Tinytimmy123 · 21/06/2024 18:30

If I wasn't that friendly with her I wouldn't want to go. If your relationship isn't on solid ground ( as it seems) a wild night out fuelled with alcohol isn't going to help in any way.

Let your friendship with her grow naturally. Don't force the issue. If you end up at loggerheads with her you will lose the thing you value most, your relationship with your brother. (Speaking from experience)

Hear hear.

shadki · 21/06/2024 18:48

I don't think you're being unreasonable at all.
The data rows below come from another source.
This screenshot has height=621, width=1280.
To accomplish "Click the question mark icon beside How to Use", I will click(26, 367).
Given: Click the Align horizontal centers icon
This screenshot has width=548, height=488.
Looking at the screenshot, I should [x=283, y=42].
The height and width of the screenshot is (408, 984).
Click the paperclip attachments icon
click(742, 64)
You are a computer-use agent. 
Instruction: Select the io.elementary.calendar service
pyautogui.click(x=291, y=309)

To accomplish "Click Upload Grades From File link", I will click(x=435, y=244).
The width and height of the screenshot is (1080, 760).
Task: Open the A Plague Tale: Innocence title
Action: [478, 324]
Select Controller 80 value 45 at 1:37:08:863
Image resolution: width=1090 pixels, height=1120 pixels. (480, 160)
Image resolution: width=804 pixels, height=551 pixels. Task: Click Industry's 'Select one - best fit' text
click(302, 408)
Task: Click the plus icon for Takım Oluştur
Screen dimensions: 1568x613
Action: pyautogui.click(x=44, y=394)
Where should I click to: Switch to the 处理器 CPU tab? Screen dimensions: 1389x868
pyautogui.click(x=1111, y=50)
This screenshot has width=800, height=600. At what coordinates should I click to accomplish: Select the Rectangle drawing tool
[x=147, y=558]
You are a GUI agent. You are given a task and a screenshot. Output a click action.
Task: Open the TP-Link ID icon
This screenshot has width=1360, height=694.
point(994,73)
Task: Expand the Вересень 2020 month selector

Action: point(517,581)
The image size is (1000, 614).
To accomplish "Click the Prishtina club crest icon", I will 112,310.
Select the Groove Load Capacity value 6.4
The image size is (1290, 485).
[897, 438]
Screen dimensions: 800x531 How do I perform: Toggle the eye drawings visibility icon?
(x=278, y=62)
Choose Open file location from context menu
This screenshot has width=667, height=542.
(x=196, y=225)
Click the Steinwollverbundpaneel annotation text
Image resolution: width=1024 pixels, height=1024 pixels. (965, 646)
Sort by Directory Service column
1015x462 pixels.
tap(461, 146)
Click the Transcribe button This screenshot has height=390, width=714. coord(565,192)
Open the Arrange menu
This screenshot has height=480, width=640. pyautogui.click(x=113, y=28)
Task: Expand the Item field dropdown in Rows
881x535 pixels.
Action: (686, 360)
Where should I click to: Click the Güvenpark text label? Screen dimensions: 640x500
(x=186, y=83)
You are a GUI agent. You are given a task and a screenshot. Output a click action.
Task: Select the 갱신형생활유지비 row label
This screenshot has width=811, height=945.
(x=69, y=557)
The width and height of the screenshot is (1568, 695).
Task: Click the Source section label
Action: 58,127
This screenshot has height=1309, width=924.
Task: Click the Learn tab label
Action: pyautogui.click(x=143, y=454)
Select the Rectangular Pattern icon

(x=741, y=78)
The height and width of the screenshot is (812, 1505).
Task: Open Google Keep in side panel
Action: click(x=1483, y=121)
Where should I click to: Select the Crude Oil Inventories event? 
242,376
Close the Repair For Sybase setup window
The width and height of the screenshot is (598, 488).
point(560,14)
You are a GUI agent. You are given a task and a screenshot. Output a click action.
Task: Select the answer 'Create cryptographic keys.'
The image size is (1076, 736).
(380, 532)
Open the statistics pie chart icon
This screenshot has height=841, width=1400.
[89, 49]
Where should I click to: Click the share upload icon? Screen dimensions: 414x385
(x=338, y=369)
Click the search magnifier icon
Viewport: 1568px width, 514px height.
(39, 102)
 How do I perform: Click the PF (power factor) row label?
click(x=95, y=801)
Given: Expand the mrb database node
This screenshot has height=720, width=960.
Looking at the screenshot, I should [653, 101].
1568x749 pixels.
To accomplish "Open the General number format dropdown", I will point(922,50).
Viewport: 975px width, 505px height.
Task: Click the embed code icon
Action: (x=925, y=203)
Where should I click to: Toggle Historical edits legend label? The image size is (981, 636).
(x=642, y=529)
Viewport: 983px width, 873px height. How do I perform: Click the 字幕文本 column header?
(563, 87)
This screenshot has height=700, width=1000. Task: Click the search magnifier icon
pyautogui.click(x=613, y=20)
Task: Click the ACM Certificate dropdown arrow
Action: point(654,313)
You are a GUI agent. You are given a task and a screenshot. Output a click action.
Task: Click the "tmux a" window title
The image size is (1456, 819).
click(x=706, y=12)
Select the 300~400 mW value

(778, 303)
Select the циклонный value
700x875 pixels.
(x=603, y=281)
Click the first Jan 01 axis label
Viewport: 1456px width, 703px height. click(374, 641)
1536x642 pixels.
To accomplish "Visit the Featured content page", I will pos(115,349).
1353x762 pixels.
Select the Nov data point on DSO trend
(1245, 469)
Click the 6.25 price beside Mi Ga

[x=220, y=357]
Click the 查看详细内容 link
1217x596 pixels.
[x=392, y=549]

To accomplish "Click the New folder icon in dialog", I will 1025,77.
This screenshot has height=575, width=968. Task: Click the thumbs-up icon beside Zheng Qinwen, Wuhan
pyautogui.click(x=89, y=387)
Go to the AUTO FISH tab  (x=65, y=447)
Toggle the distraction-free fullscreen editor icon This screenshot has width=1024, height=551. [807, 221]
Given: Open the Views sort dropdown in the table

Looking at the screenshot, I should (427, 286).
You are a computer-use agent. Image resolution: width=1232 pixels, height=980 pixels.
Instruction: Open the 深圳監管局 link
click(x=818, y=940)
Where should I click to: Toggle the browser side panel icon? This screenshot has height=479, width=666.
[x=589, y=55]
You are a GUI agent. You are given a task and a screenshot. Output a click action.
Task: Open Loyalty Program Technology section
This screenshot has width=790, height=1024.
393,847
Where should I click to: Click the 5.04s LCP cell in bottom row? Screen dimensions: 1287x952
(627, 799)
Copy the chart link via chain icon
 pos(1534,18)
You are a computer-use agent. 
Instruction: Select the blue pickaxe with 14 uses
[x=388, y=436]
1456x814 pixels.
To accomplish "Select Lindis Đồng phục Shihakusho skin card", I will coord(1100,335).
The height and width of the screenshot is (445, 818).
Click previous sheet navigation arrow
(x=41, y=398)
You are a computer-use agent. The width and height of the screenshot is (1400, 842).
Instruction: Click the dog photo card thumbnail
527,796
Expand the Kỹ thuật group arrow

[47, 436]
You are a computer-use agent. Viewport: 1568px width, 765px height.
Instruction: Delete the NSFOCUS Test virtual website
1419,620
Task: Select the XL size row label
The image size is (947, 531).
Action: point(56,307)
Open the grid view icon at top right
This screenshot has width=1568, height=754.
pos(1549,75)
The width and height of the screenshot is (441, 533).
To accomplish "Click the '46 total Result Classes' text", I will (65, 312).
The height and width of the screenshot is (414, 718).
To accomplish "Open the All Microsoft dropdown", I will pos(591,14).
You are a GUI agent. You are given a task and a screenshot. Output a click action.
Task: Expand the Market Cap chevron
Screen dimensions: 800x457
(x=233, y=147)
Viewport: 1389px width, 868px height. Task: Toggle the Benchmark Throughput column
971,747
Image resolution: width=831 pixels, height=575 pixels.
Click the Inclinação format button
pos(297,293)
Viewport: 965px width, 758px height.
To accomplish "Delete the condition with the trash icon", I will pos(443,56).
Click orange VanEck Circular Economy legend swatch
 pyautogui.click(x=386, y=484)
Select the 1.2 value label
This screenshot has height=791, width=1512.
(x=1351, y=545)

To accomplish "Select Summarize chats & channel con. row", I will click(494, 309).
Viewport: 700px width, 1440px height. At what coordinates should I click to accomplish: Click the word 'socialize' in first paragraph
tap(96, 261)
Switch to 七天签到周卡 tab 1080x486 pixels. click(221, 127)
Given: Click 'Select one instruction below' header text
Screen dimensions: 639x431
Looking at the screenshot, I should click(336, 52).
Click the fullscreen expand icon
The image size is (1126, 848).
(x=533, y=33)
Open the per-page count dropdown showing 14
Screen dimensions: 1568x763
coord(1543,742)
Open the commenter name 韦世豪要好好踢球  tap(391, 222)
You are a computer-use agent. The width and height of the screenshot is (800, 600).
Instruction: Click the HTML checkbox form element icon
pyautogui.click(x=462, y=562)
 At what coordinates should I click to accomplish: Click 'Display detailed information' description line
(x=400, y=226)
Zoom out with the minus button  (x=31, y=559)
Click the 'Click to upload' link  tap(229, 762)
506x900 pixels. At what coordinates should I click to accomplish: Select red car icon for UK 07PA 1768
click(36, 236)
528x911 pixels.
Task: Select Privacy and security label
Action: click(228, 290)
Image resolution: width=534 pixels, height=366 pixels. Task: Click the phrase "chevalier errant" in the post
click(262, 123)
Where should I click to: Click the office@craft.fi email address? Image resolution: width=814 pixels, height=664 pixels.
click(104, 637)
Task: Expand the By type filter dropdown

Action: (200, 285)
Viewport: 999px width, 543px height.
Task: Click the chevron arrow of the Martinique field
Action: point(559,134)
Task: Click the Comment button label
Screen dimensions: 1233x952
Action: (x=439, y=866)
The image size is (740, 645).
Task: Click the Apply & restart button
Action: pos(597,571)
It's not particularly friendly of her.

Saying that, I only had my friends at hen do. But my hen do was a weekend away with male and female friends. It was just not appropriate to invite MIL/ SIL along.

Saying ALL that, I don't like SIL and MIL. SIL became one of my bridesmaids at MIL insistence.

I think if a SIL/DIL likes her in law family and is wanting a bond, she'd organise a high tea or something separately with them. I don't like mine that much, so I didn't.

You're not being unreasonable to want to have that kind of treatment. It's not unusual, it's the norm. Unless there's an issue, like in my case.

Is there an issue ?

TiredCatLady · 21/06/2024 18:51

Every hen do I’ve ever been to has been friends only. Not even the brides mum has been at it! Why on earth would a bride to be want her MIL there?!